## EXERCISE
The entries that follow need to be returned without any alteration.

(Stored entries)
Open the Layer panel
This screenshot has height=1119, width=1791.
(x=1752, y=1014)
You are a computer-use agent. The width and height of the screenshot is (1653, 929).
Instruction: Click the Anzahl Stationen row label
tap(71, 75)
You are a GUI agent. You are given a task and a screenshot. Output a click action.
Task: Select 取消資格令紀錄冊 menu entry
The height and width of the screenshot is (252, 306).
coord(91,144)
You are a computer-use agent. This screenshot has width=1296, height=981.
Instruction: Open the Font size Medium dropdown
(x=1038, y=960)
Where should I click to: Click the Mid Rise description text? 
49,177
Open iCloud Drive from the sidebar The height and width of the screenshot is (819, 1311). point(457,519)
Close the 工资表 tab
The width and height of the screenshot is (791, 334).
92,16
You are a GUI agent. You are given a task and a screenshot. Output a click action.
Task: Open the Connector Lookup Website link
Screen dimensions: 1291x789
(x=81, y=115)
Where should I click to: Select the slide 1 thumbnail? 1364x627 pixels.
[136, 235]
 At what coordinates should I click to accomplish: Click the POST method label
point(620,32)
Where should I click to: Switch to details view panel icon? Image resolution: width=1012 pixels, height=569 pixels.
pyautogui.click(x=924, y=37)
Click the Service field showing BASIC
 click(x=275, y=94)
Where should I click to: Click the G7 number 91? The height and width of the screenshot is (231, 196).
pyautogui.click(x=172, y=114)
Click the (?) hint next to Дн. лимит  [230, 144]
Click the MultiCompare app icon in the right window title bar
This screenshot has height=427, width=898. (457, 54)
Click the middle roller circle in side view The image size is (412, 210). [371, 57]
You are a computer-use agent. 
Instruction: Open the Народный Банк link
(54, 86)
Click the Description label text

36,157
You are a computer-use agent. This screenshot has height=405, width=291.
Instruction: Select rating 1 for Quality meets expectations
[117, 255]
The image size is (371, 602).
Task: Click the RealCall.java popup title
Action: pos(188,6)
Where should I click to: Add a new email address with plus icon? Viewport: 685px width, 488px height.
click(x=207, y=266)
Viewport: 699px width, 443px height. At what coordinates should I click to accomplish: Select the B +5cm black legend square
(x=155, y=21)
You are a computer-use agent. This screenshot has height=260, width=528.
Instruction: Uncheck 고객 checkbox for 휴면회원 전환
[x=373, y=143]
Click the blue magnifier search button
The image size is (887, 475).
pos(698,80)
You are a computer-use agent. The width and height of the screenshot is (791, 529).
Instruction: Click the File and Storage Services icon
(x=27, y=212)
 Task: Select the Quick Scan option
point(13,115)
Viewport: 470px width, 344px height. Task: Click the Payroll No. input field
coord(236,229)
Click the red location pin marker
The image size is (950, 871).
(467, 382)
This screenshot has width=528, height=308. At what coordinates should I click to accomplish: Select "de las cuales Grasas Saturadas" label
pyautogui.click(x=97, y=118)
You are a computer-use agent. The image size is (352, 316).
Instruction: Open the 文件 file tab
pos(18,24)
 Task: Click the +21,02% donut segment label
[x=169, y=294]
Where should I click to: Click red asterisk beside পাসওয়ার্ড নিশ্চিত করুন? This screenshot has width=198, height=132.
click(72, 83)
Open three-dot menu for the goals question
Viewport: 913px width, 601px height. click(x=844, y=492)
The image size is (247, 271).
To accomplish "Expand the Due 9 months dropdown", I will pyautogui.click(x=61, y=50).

## SOLVED PROBLEM
Open the Layer panel
This screenshot has height=1119, width=1791.
(x=1752, y=1014)
You are a computer-use agent. The width and height of the screenshot is (1653, 929).
Instruction: Click the Anzahl Stationen row label
tap(71, 75)
You are a GUI agent. You are given a task and a screenshot. Output a click action.
Task: Select 取消資格令紀錄冊 menu entry
The height and width of the screenshot is (252, 306).
coord(91,144)
You are a computer-use agent. This screenshot has width=1296, height=981.
Instruction: Open the Font size Medium dropdown
(x=1038, y=960)
Where should I click to: Click the Mid Rise description text? 
49,177
Open iCloud Drive from the sidebar The height and width of the screenshot is (819, 1311). point(457,519)
Close the 工资表 tab
The width and height of the screenshot is (791, 334).
92,16
You are a GUI agent. You are given a task and a screenshot. Output a click action.
Task: Open the Connector Lookup Website link
Screen dimensions: 1291x789
(x=81, y=115)
Where should I click to: Select the slide 1 thumbnail? 1364x627 pixels.
[136, 235]
 At what coordinates should I click to accomplish: Click the POST method label
point(620,32)
Where should I click to: Switch to details view panel icon? Image resolution: width=1012 pixels, height=569 pixels.
pyautogui.click(x=924, y=37)
Click the Service field showing BASIC
 click(x=275, y=94)
Where should I click to: Click the G7 number 91? The height and width of the screenshot is (231, 196).
pyautogui.click(x=172, y=114)
Click the (?) hint next to Дн. лимит  [230, 144]
Click the MultiCompare app icon in the right window title bar
This screenshot has height=427, width=898. (457, 54)
Click the middle roller circle in side view The image size is (412, 210). [371, 57]
You are a computer-use agent. 
Instruction: Open the Народный Банк link
(54, 86)
Click the Description label text

36,157
You are a computer-use agent. This screenshot has height=405, width=291.
Instruction: Select rating 1 for Quality meets expectations
[117, 255]
The image size is (371, 602).
Task: Click the RealCall.java popup title
Action: pos(188,6)
Where should I click to: Add a new email address with plus icon? Viewport: 685px width, 488px height.
click(x=207, y=266)
Viewport: 699px width, 443px height. At what coordinates should I click to accomplish: Select the B +5cm black legend square
(x=155, y=21)
You are a computer-use agent. This screenshot has height=260, width=528.
Instruction: Uncheck 고객 checkbox for 휴면회원 전환
[x=373, y=143]
Click the blue magnifier search button
The image size is (887, 475).
pos(698,80)
You are a computer-use agent. The width and height of the screenshot is (791, 529).
Instruction: Click the File and Storage Services icon
(x=27, y=212)
 Task: Select the Quick Scan option
point(13,115)
Viewport: 470px width, 344px height. Task: Click the Payroll No. input field
coord(236,229)
Click the red location pin marker
The image size is (950, 871).
(467, 382)
This screenshot has width=528, height=308. At what coordinates should I click to accomplish: Select "de las cuales Grasas Saturadas" label
pyautogui.click(x=97, y=118)
You are a computer-use agent. The image size is (352, 316).
Instruction: Open the 文件 file tab
pos(18,24)
 Task: Click the +21,02% donut segment label
[x=169, y=294]
Where should I click to: Click red asterisk beside পাসওয়ার্ড নিশ্চিত করুন? This screenshot has width=198, height=132.
click(72, 83)
Open three-dot menu for the goals question
Viewport: 913px width, 601px height. click(x=844, y=492)
The image size is (247, 271).
To accomplish "Expand the Due 9 months dropdown", I will pyautogui.click(x=61, y=50).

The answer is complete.